不是 ephemeral session。
不是 sub-agent。
配置启用了 memory。
state DB 可用。
线程没有被外部上下文污染到需要禁用 memory 的状态。

核心两阶段如下：

代码节选：

// core/src/memories/mod.rs，精简节选。
mod phase_one {
    pub const MODEL: &str = "gpt-5.4-mini";
    pub const CONCURRENCY_LIMIT: usize = 8;
}

mod phase_two {
    pub const MODEL: &str = "gpt-5.4";
    pub const JOB_HEARTBEAT_SECONDS: u64 = 90;
}

设计含义：

Phase 1 是大量小任务，适合用更轻模型并发抽取。
Phase 2 是全局合并，影响长期记忆质量，使用更强模型并通过 global lock 保证只有一个合并者。
JOB_HEARTBEAT_SECONDS 和 lease 机制让后台任务不会因为进程崩溃永久占锁。

// state/src/runtime/memories.rs，精简节选。
pub fn claim_stage1_jobs_for_startup(...) {
    // 过滤当前线程、禁用 memory 的线程、太新的线程、已处理且未过期的线程。
    // 按 updated_at 排序，控制 scan_limit，再领取 job lease。
}

这体现了长期记忆的一个优化原则：

不重新总结所有历史，只总结“值得更新”的 rollout，并通过 lease 避免重复工作。

2.3 外部上下文污染：memory 不是无条件学习

源码位置：

backend/codex-main/codex-rs/core/src/mcp_tool_call.rs
backend/codex-main/codex-rs/core/src/stream_events_utils.rs

当线程使用了外部 MCP 上下文，runtime 可能把当前线程标记为 memory polluted：

// 精简节选。
if config.memory.disable_on_external_context {
    mark_thread_memory_mode_polluted(...).await;
}

这对安全审计尤其重要。MCP 可能读取外部系统、私有资源或临时上下文，如果无脑写进长期 memory，会污染后续项目和后续审计。

2.4 memory citation：长期记忆也要可追踪

源码位置：backend/codex-main/codex-rs/core/src/memories/citations.rs

模型引用 memory 时会产生 memory citation。runtime 会解析 citation，记录哪些 stage1 output 被使用过。这样 Phase 2 可以根据使用频率、最近使用时间、过期策略选择合并输入。

效果：

经常被引用的记忆更容易保留。
长期未使用的记忆更容易被淘汰。
合并输入不是无限增长，而是带使用反馈的受控集合。

3. 压缩系统：上下文生命支持

codex-main 的压缩不是简单“总结一下聊天记录”。它有明确触发点、历史替换策略、协议重置动作。

触发点主要有四类：

Pre-turn compact：采样前发现 token 使用超过 auto compact limit。
Mid-turn compact：工具调用后仍需 follow-up，但 token limit 已触顶。
Model downshift compact：切到上下文更小的模型前，发现当前历史太大。
· · · · ·
练习任务:
[A] 根据阅读材料回答：
(i) phase_one 中 MODEL 设为哪个模型？
(ii) phase_two 中 JOB_HEARTBEAT_SECONDS 的值是多少？
(iii) 压缩的触发点主要有几类？
[B] 照原样抄出阅读材料中的一段：从含有“JOB_HEARTBEAT_SECONDS 和 lease”的地方开始，到“rollout，并通过 lease 避免重复工作。”结束。

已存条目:
· · · · ·
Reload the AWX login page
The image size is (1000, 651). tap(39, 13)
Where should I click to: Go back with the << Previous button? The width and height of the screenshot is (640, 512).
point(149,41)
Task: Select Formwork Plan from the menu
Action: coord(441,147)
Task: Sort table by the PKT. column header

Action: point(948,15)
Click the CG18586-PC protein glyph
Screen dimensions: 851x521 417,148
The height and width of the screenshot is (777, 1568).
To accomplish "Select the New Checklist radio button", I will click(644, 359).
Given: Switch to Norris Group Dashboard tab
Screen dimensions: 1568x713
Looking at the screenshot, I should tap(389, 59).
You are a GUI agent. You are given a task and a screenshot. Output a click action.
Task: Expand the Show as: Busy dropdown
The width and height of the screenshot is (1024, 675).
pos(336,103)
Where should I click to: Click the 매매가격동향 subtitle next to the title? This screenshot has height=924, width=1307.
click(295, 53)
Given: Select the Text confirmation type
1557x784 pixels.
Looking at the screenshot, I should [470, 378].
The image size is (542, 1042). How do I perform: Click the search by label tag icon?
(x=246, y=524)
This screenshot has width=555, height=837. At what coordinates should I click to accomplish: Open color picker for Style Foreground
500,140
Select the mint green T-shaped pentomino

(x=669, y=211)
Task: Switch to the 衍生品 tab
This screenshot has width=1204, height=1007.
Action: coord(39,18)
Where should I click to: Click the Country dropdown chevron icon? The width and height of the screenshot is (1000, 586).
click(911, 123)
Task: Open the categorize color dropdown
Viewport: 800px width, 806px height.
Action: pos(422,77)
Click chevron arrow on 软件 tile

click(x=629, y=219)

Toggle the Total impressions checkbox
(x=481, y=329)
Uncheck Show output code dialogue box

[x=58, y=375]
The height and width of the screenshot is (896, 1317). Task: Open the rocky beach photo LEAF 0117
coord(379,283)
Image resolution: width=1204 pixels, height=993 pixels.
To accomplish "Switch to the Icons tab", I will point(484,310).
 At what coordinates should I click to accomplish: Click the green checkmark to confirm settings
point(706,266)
· · · · ·
各题答案:
[A]
(i) gpt-5.4-mini
(ii) 90
(iii) 四类

[B]
JOB_HEARTBEAT_SECONDS 和 lease 机制让后台任务不会因为进程崩溃永久占锁。

// state/src/runtime/memories.rs，精简节选。
pub fn claim_stage1_jobs_for_startup(...) {
    // 过滤当前线程、禁用 memory 的线程、太新的线程、已处理且未过期的线程。
    // 按 updated_at 排序，控制 scan_limit，再领取 job lease。
}

这体现了长期记忆的一个优化原则：

不重新总结所有历史，只总结“值得更新”的 rollout，并通过 lease 避免重复工作。